Preparing your home for colder weather doesn’t have to make you shiver. Below are three simple ways to do it right:
1. Clean your gutters and inspect your roof
Avoid costly water damage by keeping your gutters free of leaves and debris. Install mesh guards to keep clogs from coming back. Get on top of the roof and look for cracks, curling or missing shingles, and intact metal flashing around vents and chimneys. A fix now could save you thousands of dollars and much heartache later.
2. Check your furnace and fireplace before you turn on the heat
Here’s one area where you need help from a professional. Have your home’s heating system professionally inspected in early autumn to avoid the rush, and ensure that everything is working properly. If you plan to use a wood stove or fireplace, hire an experienced chimney sweep to remove excess creosote and inspect it for damage.

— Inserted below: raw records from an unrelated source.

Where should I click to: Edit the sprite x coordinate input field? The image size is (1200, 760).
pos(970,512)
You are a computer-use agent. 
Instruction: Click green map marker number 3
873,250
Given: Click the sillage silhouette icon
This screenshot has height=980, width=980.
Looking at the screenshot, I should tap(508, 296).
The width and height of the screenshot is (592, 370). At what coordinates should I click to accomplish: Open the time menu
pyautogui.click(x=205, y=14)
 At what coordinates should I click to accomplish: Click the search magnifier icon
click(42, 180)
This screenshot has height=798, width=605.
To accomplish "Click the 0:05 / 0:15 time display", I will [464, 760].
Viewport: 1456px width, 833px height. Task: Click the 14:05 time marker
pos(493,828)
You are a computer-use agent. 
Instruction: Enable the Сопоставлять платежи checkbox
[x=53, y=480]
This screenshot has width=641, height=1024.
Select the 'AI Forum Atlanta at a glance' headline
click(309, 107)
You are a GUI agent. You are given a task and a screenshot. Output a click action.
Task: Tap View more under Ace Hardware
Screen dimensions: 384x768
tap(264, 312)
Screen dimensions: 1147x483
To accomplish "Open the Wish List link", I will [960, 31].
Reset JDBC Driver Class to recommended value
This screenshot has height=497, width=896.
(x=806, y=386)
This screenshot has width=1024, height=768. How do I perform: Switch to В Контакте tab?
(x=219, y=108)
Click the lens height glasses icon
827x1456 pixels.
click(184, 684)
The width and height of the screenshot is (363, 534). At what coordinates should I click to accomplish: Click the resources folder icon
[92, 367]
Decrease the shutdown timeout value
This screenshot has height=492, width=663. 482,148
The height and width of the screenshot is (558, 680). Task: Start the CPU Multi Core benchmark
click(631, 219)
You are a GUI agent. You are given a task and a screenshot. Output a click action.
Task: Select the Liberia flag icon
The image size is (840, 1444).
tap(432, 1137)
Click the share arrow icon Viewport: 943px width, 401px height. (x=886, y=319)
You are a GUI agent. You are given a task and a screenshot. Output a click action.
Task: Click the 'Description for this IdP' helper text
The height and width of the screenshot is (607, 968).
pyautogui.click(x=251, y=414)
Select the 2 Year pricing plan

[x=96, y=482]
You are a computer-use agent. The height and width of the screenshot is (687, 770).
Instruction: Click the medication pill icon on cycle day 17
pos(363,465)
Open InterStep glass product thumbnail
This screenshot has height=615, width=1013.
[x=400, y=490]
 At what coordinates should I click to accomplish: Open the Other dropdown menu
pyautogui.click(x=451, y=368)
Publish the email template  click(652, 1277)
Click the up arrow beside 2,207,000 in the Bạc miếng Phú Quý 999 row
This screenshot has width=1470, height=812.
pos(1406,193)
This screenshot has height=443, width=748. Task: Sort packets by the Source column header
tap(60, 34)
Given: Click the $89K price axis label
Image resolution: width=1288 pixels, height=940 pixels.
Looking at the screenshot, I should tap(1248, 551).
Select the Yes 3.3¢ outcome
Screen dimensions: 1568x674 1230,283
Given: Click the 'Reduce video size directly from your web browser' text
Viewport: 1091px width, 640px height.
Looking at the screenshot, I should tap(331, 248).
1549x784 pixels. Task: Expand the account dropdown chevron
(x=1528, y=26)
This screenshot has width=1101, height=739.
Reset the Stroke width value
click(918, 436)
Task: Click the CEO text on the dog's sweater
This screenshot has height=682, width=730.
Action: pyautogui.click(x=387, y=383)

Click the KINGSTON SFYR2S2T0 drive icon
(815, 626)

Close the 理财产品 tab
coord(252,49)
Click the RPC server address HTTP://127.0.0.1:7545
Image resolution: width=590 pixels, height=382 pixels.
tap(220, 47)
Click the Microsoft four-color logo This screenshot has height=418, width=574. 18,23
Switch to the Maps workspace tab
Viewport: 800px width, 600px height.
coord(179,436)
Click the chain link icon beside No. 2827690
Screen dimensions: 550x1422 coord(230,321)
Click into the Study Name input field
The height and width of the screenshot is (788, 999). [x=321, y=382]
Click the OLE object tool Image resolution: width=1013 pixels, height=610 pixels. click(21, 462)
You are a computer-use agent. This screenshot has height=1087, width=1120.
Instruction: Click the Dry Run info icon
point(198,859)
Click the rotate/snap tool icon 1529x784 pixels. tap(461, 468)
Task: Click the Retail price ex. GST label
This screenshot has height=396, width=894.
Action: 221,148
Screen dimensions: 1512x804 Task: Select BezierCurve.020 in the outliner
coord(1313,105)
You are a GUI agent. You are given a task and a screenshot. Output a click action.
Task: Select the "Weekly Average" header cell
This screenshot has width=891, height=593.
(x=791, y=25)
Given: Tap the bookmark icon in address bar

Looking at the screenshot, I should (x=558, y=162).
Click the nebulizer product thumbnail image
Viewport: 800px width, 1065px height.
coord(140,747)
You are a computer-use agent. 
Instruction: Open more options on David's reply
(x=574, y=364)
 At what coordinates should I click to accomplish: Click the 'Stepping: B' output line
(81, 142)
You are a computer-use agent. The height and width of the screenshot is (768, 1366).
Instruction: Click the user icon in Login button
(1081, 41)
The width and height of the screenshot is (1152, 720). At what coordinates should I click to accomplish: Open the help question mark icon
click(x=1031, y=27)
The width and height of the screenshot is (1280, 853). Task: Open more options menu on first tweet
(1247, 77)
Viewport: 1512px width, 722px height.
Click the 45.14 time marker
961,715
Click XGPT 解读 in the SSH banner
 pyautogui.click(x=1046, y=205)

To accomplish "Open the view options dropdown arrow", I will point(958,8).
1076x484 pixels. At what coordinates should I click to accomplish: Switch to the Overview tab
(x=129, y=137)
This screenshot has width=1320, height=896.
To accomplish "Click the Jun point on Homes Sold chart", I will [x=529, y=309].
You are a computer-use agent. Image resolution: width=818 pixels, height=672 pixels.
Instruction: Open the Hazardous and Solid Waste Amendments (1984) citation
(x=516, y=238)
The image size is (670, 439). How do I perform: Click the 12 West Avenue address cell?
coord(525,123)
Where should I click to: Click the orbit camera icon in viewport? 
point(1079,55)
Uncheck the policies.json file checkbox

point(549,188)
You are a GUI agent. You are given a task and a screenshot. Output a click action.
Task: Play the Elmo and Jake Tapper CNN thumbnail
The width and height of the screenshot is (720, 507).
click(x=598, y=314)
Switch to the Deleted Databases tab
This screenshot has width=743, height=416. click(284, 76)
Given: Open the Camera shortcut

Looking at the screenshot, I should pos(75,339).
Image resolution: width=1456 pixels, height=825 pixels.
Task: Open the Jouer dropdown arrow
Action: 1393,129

A devastating chimney fire is entirely avoidable, so this is always money well spent! Regardless of your type of heating, install smoke and carbon monoxide detectors, as well as fire extinguishers throughout your home for extra peace of mind. The Big Canoe POA can recommend some good local chimney, roof and/or gutter servicing companies.
3. Humidify it!
Not only is humidified air better for your sinus and respiratory health during the dry, cooler months, but it can also help protect your investment. Keeping air humidity from getting too low will help prevent fine wood in your home from cracking. According to the Environmental Protection Agency, ideal indoor humidity levels can vary but “the ideal levels of humidity for your living space will be less than 60% in the summer and between 25-40% in the winter.” Untreated indoor air, especially in the cooler months, can have humidity levels at only 10 percent. Adding a humidifier to any room with wood furniture can help preserve the integrity of the wood. As a bonus, humid air can help control static electricity in your home and helps to hydrate your indoor plants. As soon as you turn the heat on, get that humidifier going.